§ **Что нужно**:
Продолжите текст о дирижерской манере Мути, начав сразу после его последнего предложения.

§ **Текст страницы**:
= = =

Он начинает дирижировать резкими, сильными движениями. В его жестах – все нюансы игры; он сообщает музыкантам о меняющемся тоне задолго до того, как им предстоит перестроиться. Мути контролирует каждый шаг каждого исполнителя; никто и ничто не остается без внимания. А обрывает звук так резко, что даже после того, как оркестр прекратил играть, его руки дрожат от напряжения, как будто он переживает некую внутреннюю борьбу.
Наблюдая за этой картиной, мы задаемся вопросом: что это за борьба и чему мы можем научиться у Мути в этот напряженный момент? Быть может, ему не дает покоя сложность технического характера – оркестр замолк, но звук еще резонирует? Или он обдумывает смысл этих звуков и переживает драму схватки с Командором? А может, таким образом он заявляет о своем контроле над оркестром? Представьте, что ваш новый начальник похож на Мути. Уже в первую неделю после вступления в должность он так погружается в эту борьбу, что невольно возникает вопрос: а его вообще-то интересует, как мы работаем? Станет ли он задумываться об улучшении нашей мотивации? Или его заботит лишь захват властной позиции в корпоративной политической игре?
Ответ на этот вопрос станет очевидным, если мы продолжим смотреть оперу. Проходит примерно два с половиной часа: Мути дирижирует финальную сцену, в которой все радуются, что наконец избавились от бунтовщика, убийцы и сердцееда Дона Жуана, но на лице его все то же выражение, что и в начале, а жесты по-прежнему резкие и властные, хотя теперь уже не продиктованы сюжетом. По всей вероятности, эти жесты – суть его дирижерской манеры, они не результат технической необходимости или визуализации характера персонажа. Они – воплощение того, в чем, по мнению Мути, состоит основная обязанность дирижера: полный контроль.

= = =

§ **Исходные данные**:
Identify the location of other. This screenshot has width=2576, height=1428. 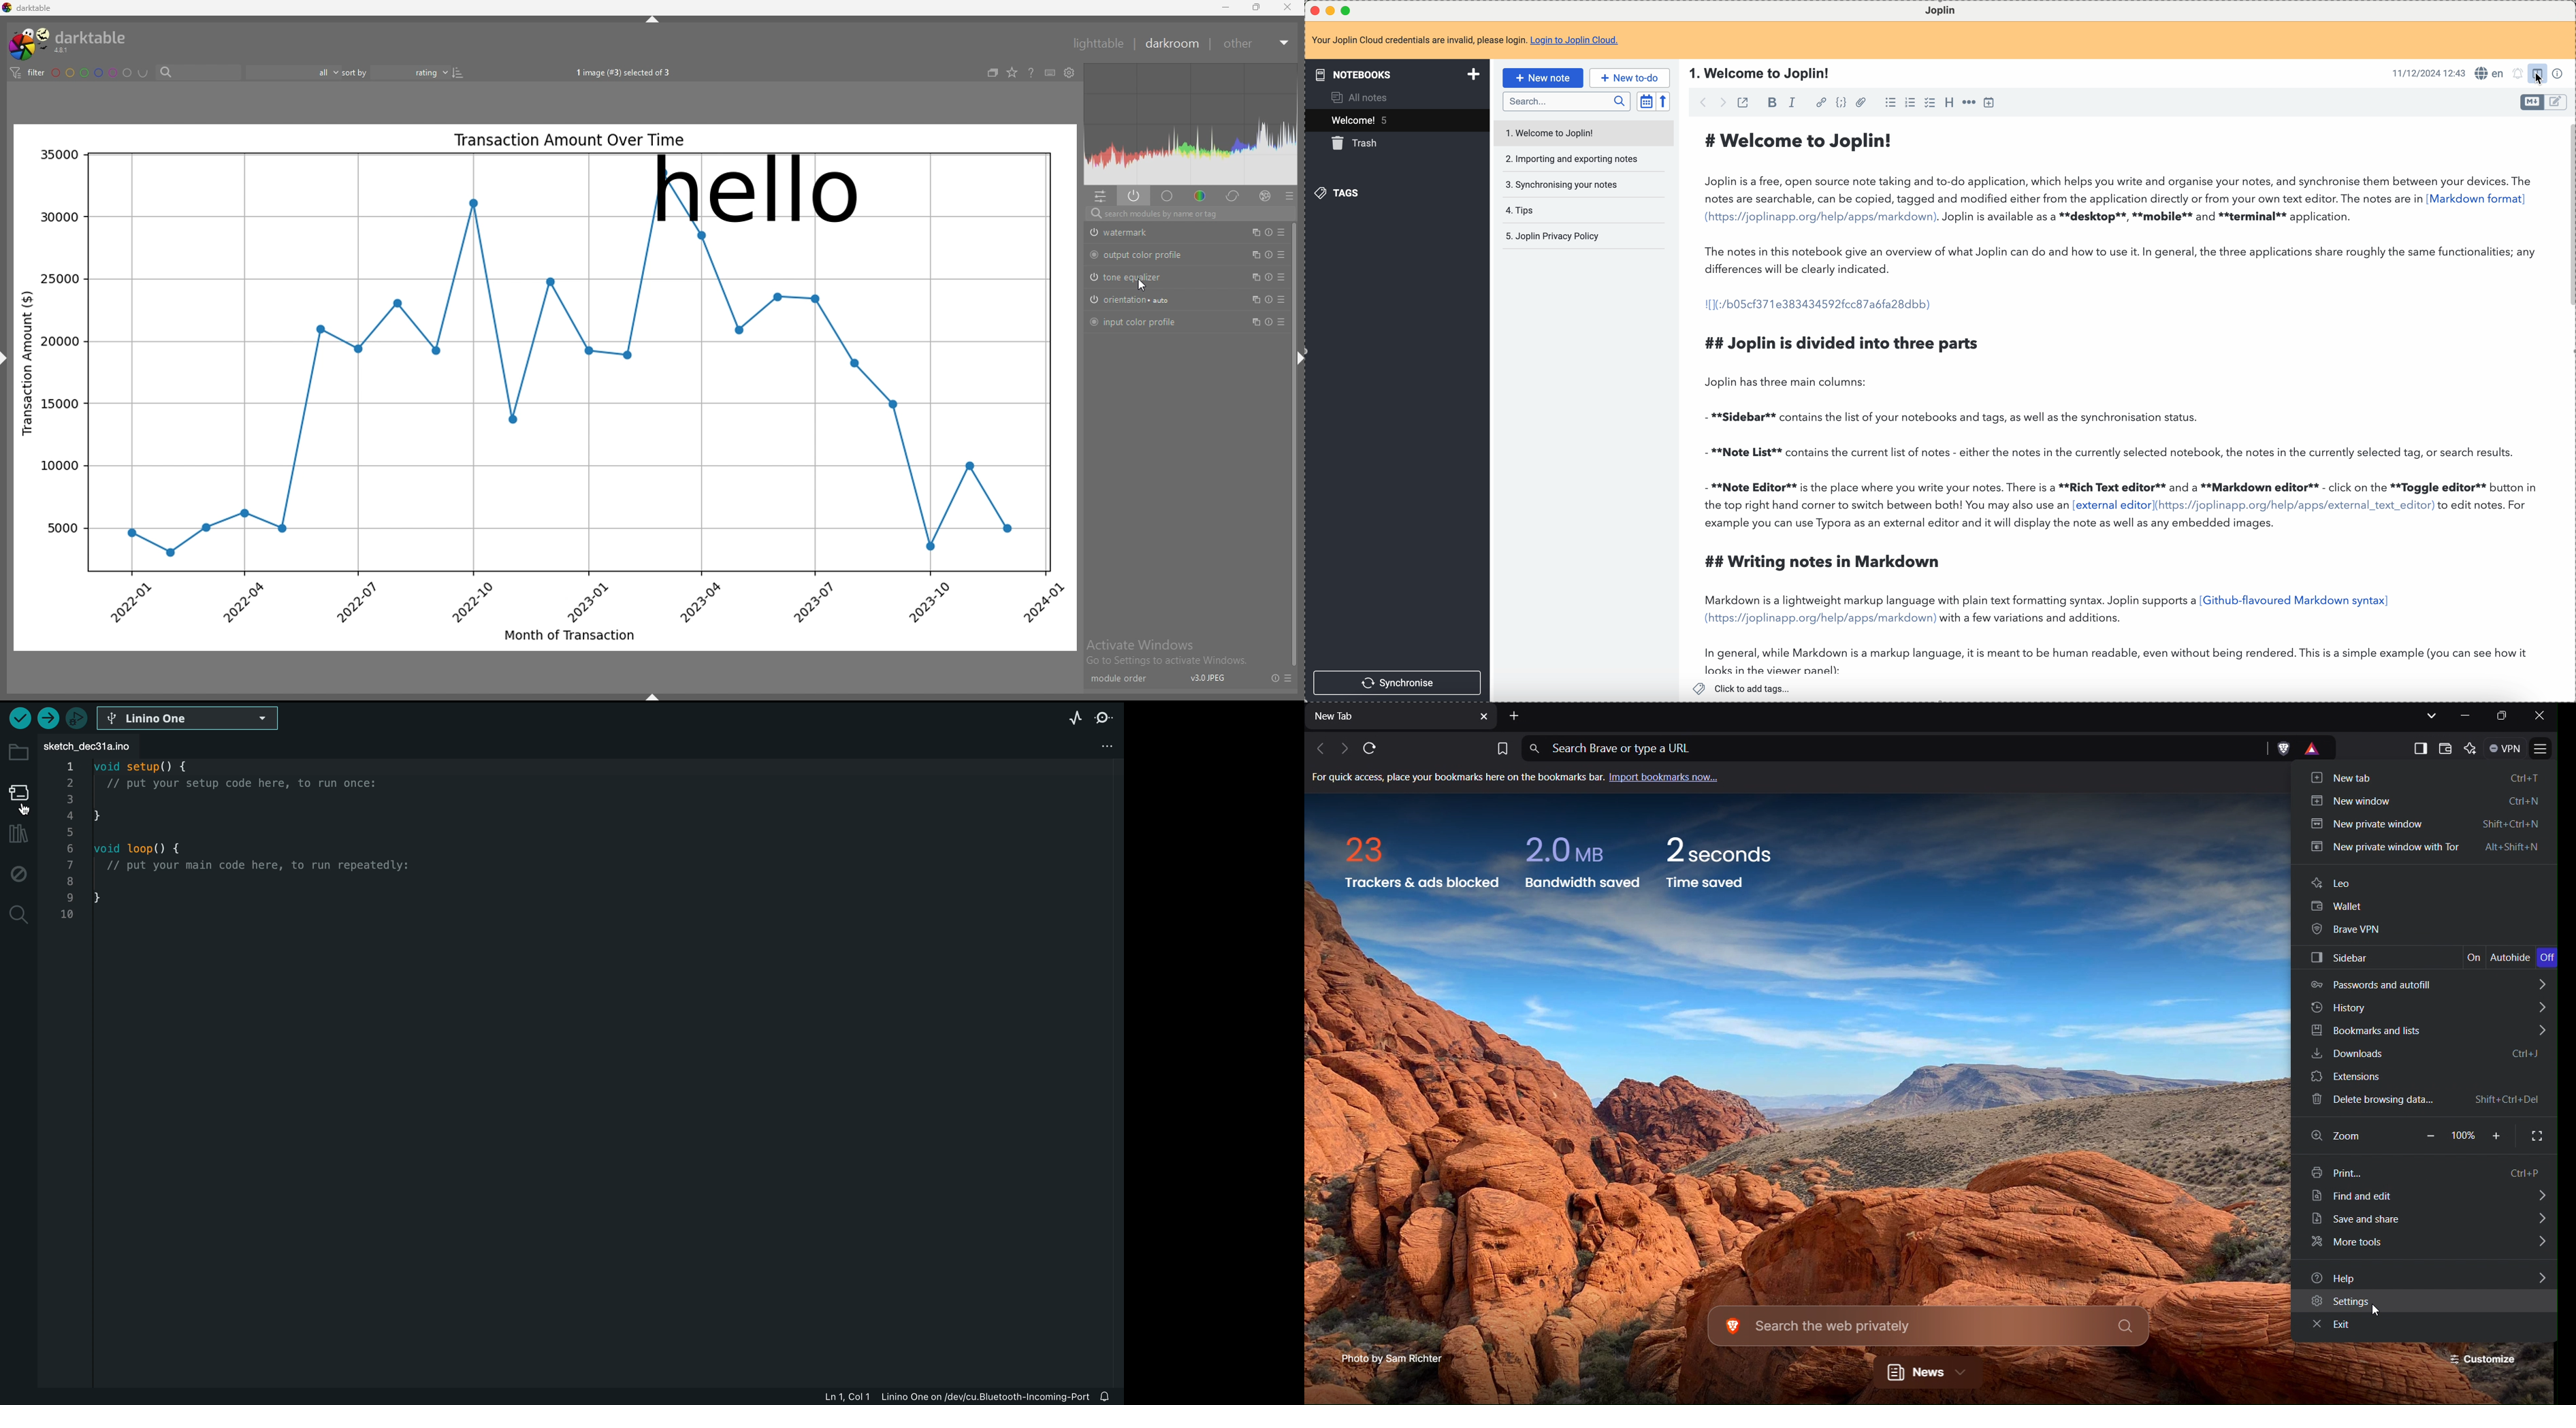
(1243, 44).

= = =

§ **Ответ**:
Он осуществляет контроль сверху вниз, но и сам получает приказы сверху: по его словам, Мути рассматривает себя как орудие «музыкального законодателя» и в отступлении от буквы закона видит преступление. Он чувствует, что его постоянно судит некое безжалостное супер-эго – вполне возможно, призрак Моцарта или какого-то иного композитора, чью музыку он исполняет. Этот высший судия возлагает на Мути полную ответственность за надлежащее исполнение своей партитуры. Как генеральный директор компании, находящийся под постоянным прицелом совета директоров, Мути публично демонстрирует стремление угодить совету. Для выполнения этой задачи Мути пользуется прозрачной лидерской формулой, работая, по его словам, в дирижерской традиции Тосканини. В этой традиции дирижер всегда обладает абсолютной властью, будучи главным воплощением воли композитора. Эта роль остается за ним даже в постановке опер, где многие аспекты не связаны с музыкой (сценография, свет, костюмы). Он предлагает четкую и ясную схему: он берет на себя полную ответственность, но требует и полного контроля, возможности влиять на все детали в процессе исполнения, где его интерпретация признается единственно правильной.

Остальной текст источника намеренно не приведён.